» Listed entries
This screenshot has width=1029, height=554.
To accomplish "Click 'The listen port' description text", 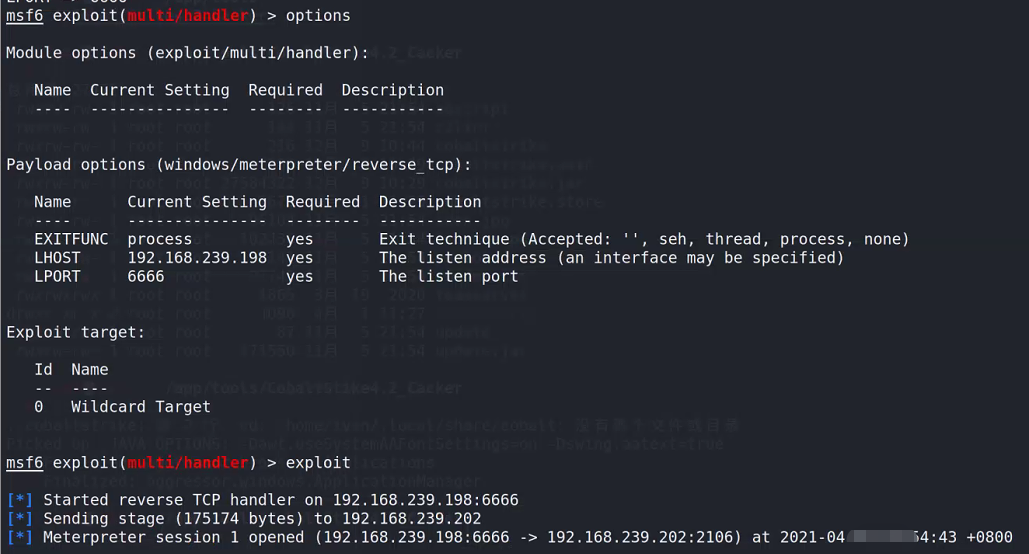I will 448,276.
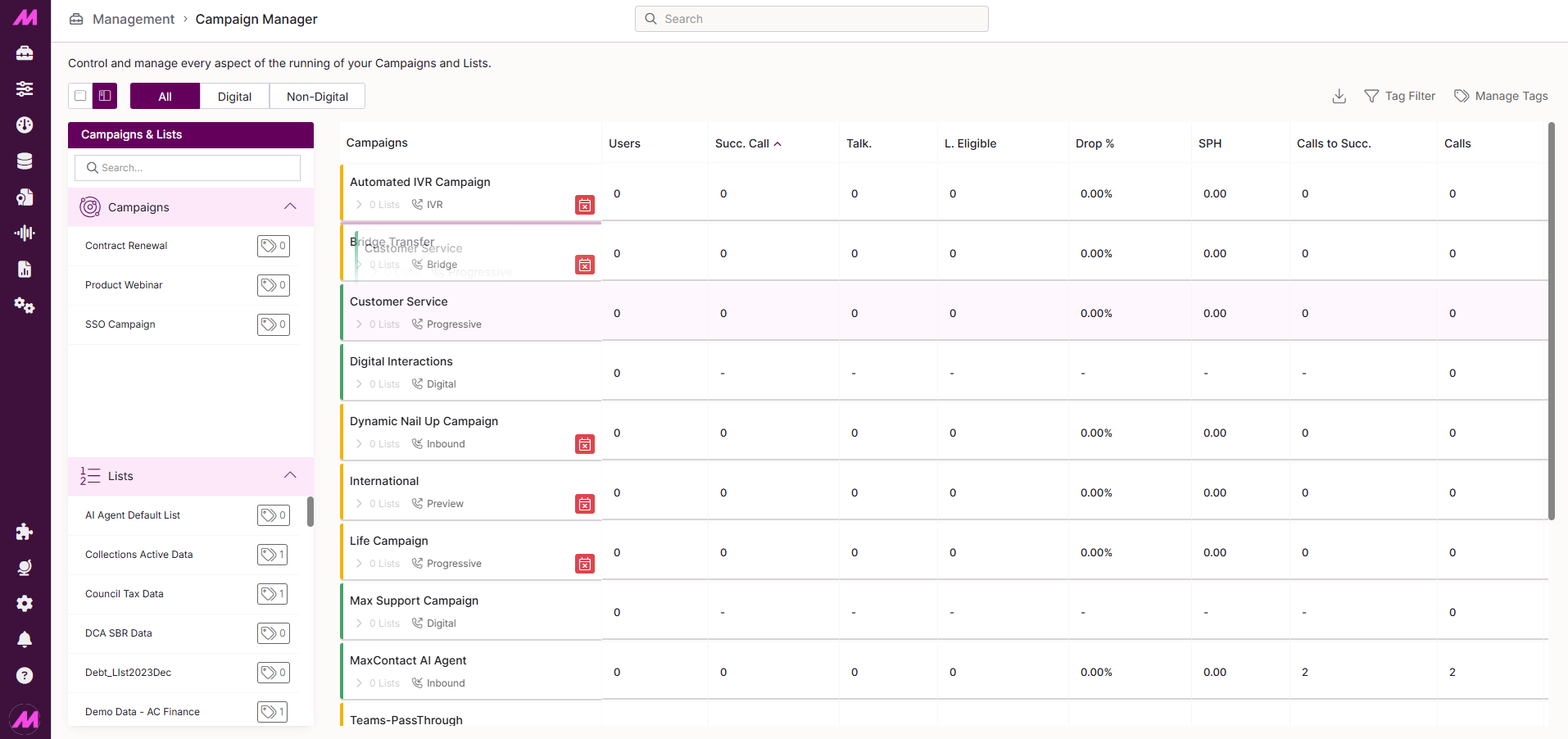Switch to the Non-Digital tab
The image size is (1568, 739).
[317, 97]
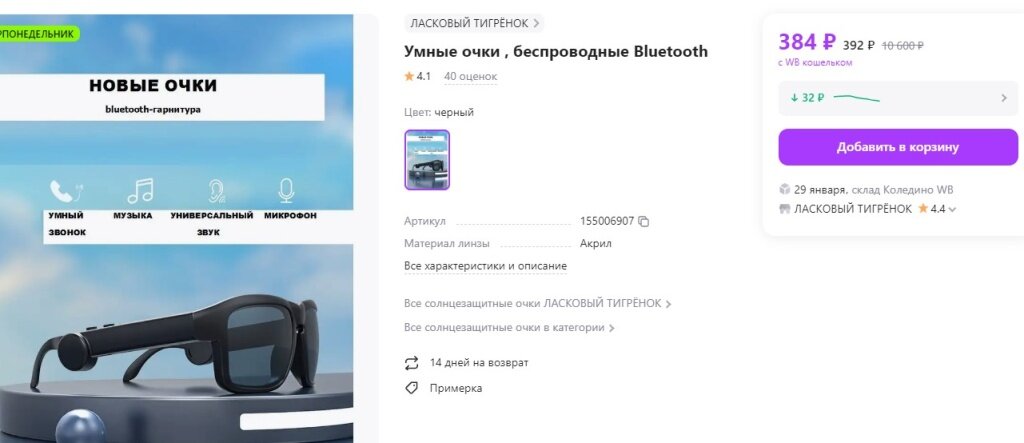
Task: Copy the article number 155006907
Action: click(643, 222)
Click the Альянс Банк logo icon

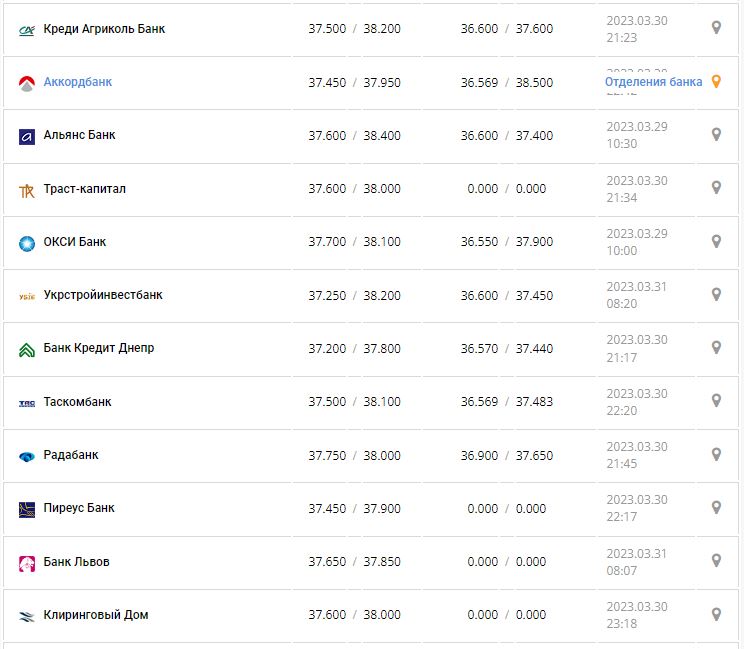click(x=27, y=136)
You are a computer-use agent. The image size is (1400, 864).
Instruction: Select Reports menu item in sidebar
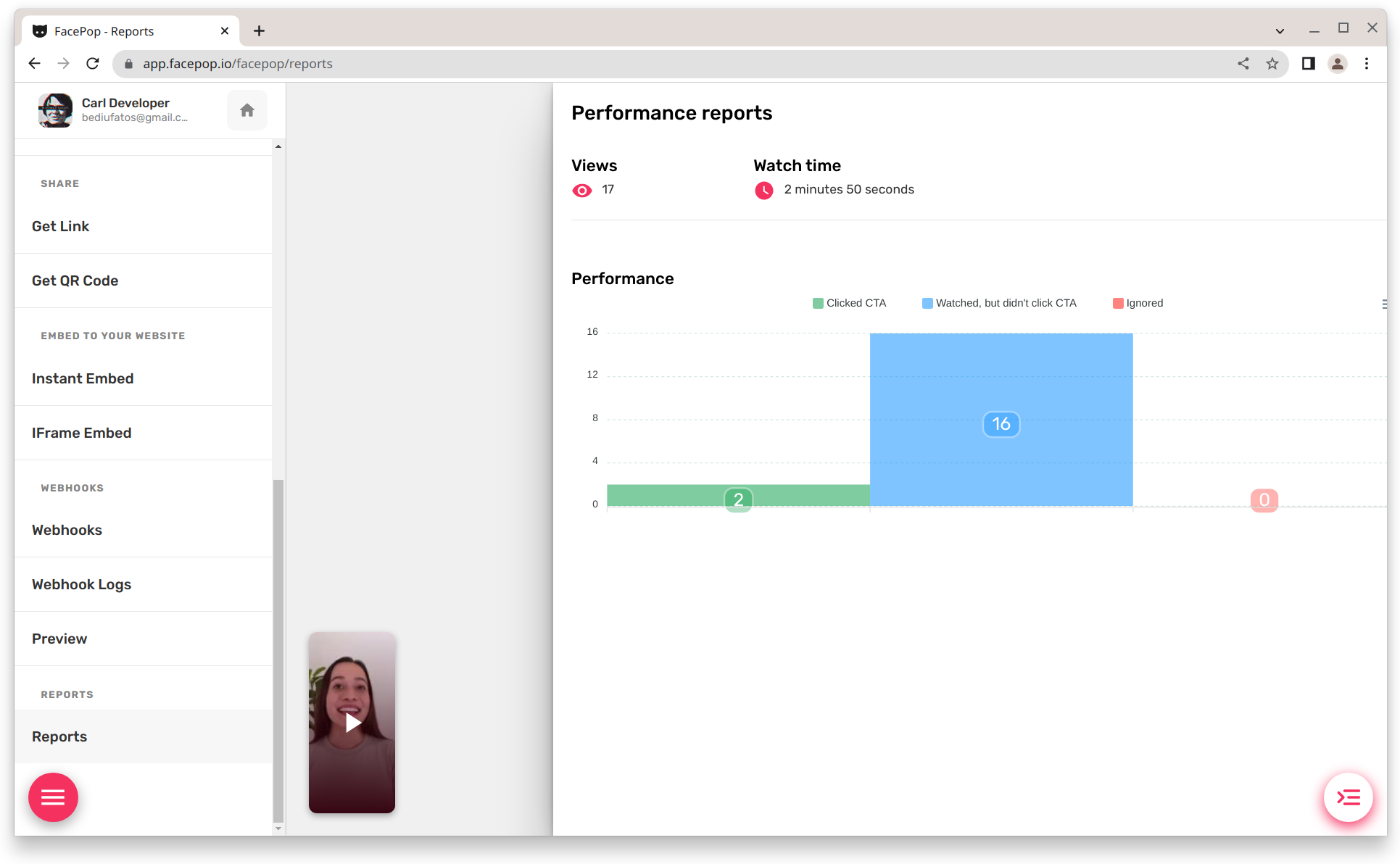[x=59, y=736]
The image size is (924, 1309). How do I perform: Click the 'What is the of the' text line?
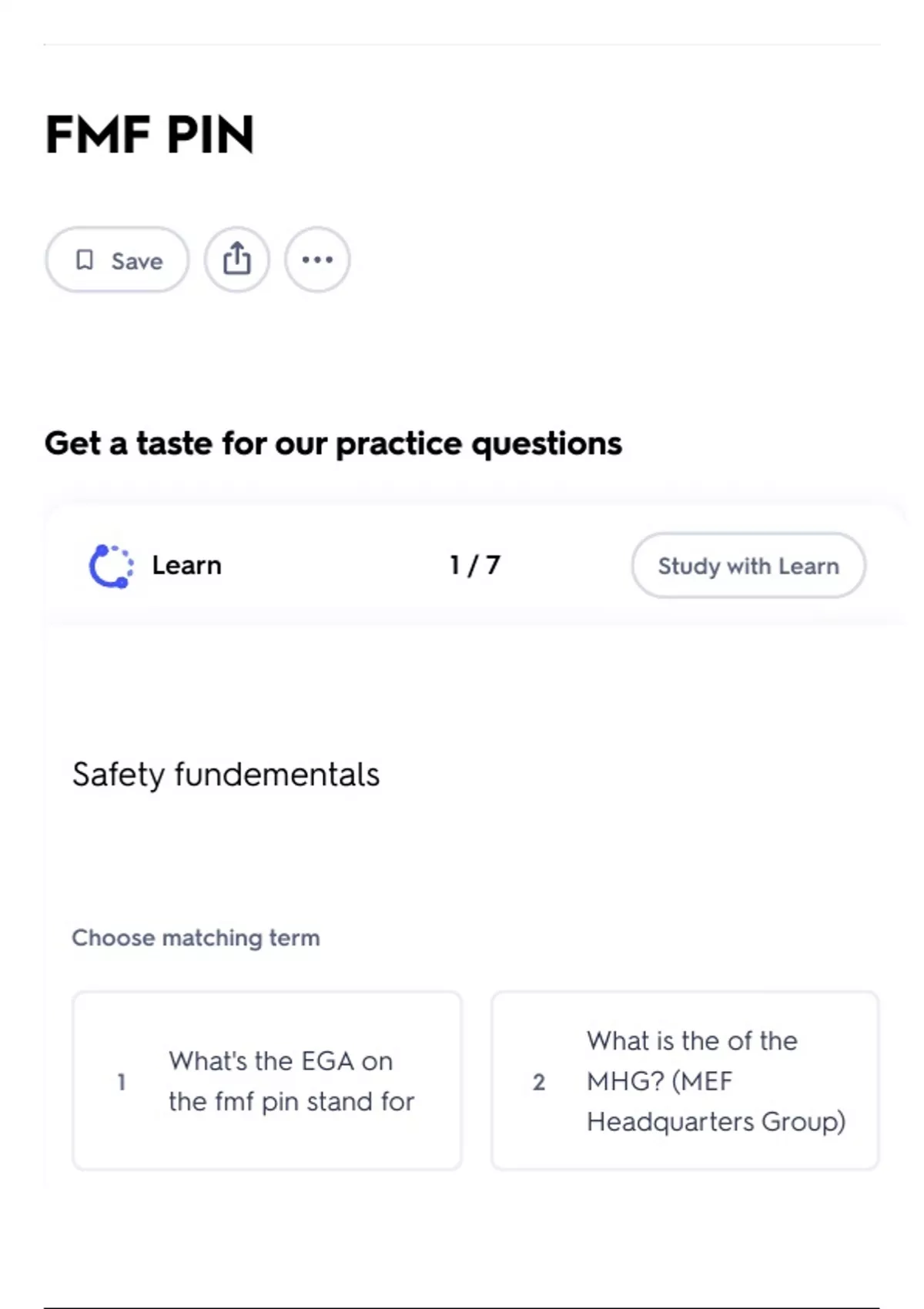(691, 1041)
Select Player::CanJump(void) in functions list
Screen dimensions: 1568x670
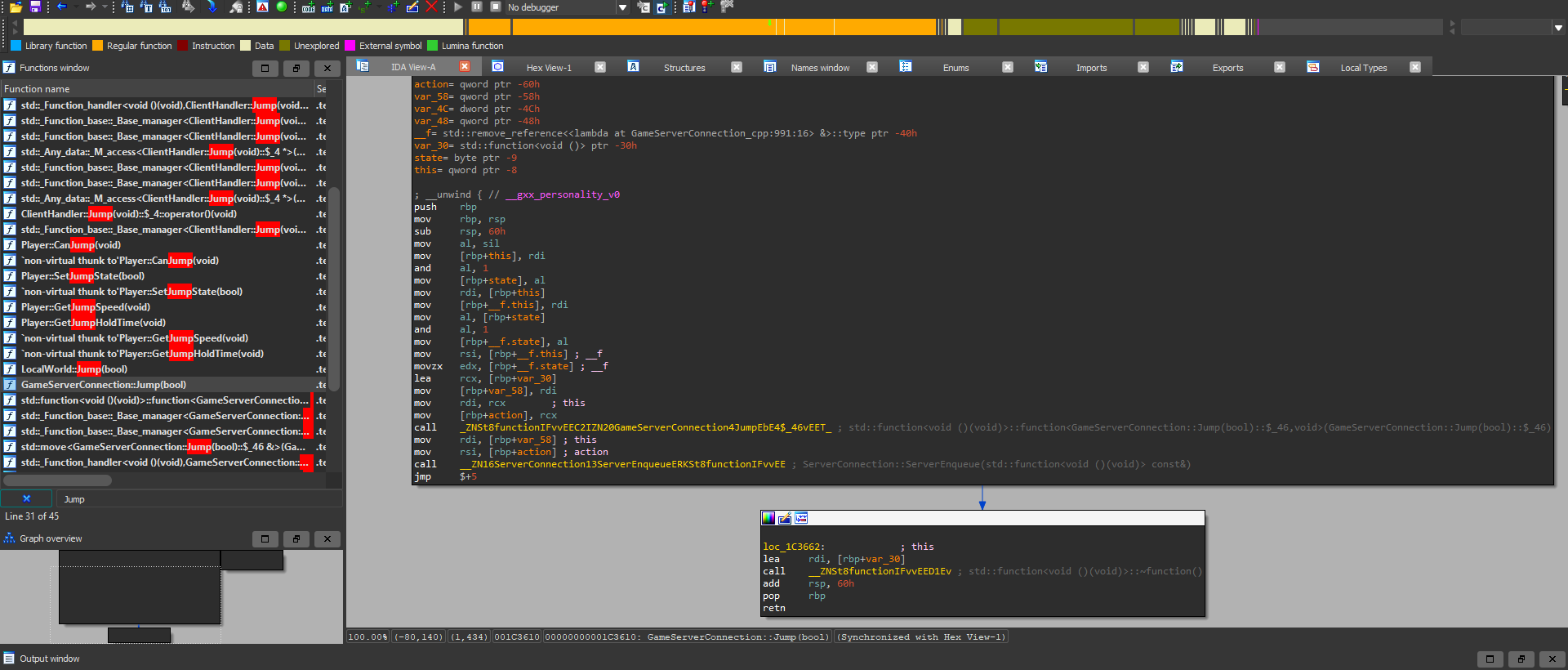tap(71, 245)
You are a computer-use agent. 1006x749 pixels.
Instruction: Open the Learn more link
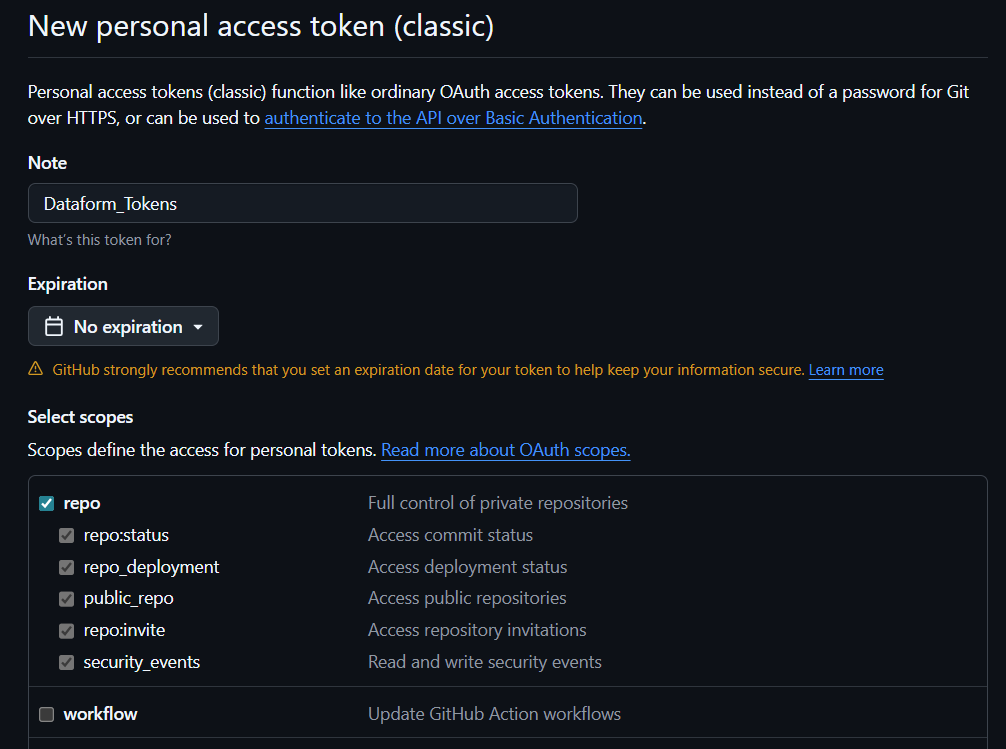tap(845, 370)
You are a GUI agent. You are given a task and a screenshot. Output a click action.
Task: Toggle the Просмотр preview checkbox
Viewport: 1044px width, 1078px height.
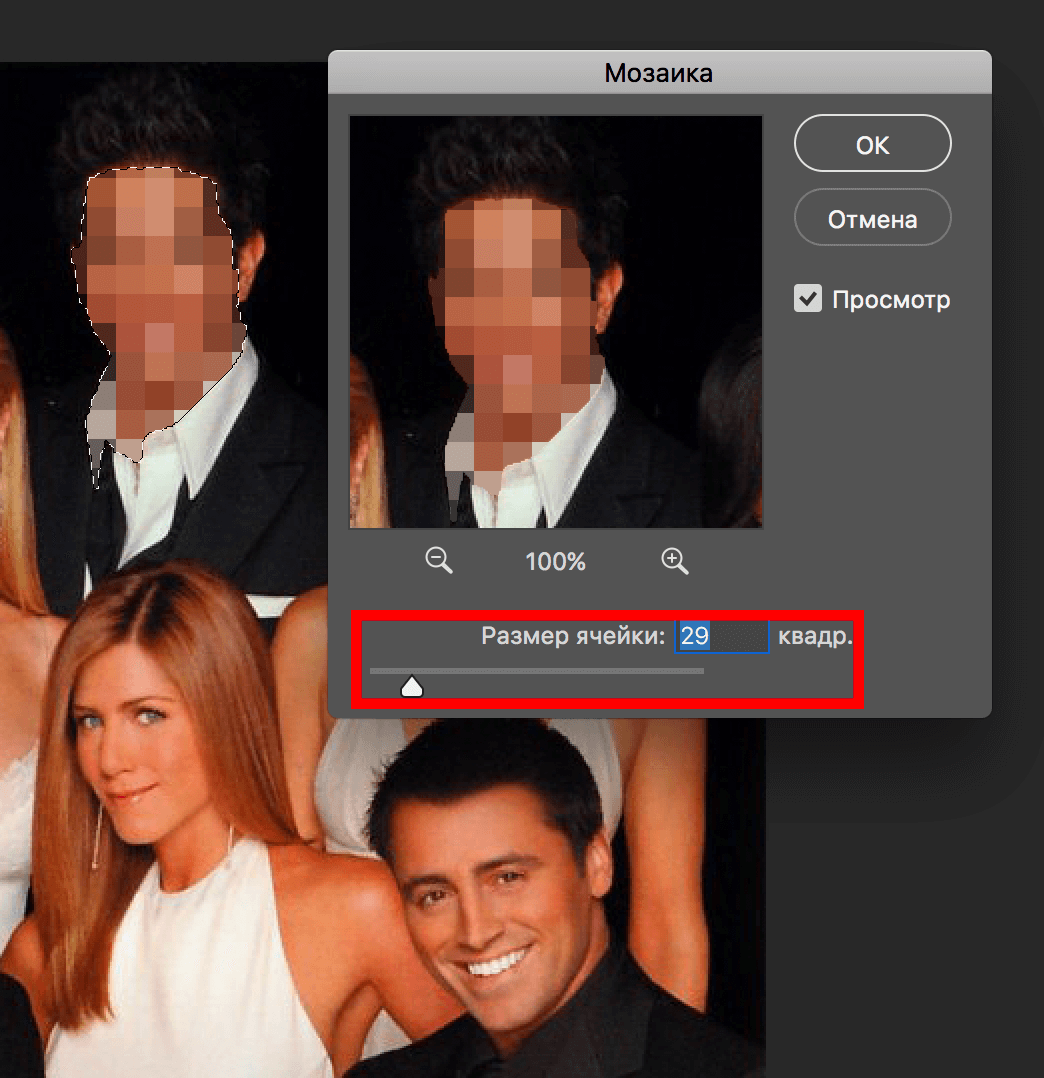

» How to complete this task
In the records above, find the line that contains "Select Player::CanJump(void) in" and repeat exactly that line and all lines after it to the end. Do not include pictures.

» Result for this exercise
Select Player::CanJump(void) in functions list
Screen dimensions: 1568x670
tap(71, 245)
You are a computer-use agent. 1006x749 pixels.
Instruction: Open the Learn more link
tap(845, 370)
You are a GUI agent. You are given a task and a screenshot. Output a click action.
Task: Toggle the Просмотр preview checkbox
Viewport: 1044px width, 1078px height.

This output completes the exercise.